Summer Exercise Ideas for 2021

As the weather begins warming up, many folks are ready to get outside and soak up the sun! This is one of the best times of the year to get some fresh air and get in a bit of light exercise. If you’re looking for some ideas for fun exercise excursions that don’t require any equipment, here are a few.

SHORT WALKS

Take short walks around your yard or neighborhood, depending on your location and abilities. If your neighborhood is highly populated, take a few laps around your yard so you can still stay distanced and still get in a few steps.

GARDEN

Work with a caregiver or loved one to plant some flowers. Whether in a full garden or just a pot, this will give you a few daily chores as you go around watering each day. Carrying your watering can is a great way to keep those muscles in good working order!

GO TO THE PARK

Take a trip to your neighborhood park with your caregiver or loved one. Now that the grass is growing and trees are getting fuller, this is a great way to enjoy nature for those who don’t have yards to walk in. Plus, most parks have well-maintained walking paths.

BUST A MOVE

If dancing is something you enjoy, turn on your favorite songs and move where your heart desires! This is not only a great cardio exercise, but it can also help with emotional and mental health by giving yourself an outlet for expressing yourself. You don’t have to be a professional dancer to benefit from this—turn up the tunes and cut loose!

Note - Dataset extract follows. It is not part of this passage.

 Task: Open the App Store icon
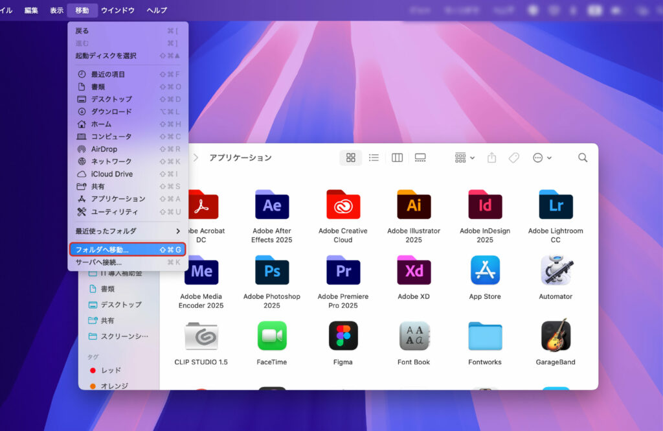coord(485,271)
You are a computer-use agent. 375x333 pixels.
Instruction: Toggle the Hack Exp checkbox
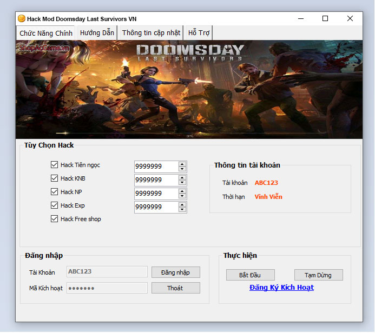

However you choose to move, stay safe during exercise.

Exercising at home, with appropriate exercises and guidance, is generally safe and healthy. Offer reminders to help older adults to stay safe such as (National Council on Aging):

  • Listen to your body. Always warm up before exercising and cool down afterward. Gauge your level of effort with the “talk test”. You should be exercising at a level that allows you to talk, but not sing.

  • Be aware of your environment. Make sure you are in reach of a counter, back of a couch, or a sturdy chair that is pushed up against a wall in case you lose your balance and need to hold on to something. It may also be helpful to put a chair/couch behind you in case you need to sit or lose your balance.

  • Hydrate. Drink water before, during, and after exercising, even if you don’t feel thirsty.

  • Wear appropriate shoes and clothing. Choose shoes that are made for the type of activity you want to do and choose clothes that work with your activity and the temperature of your environment.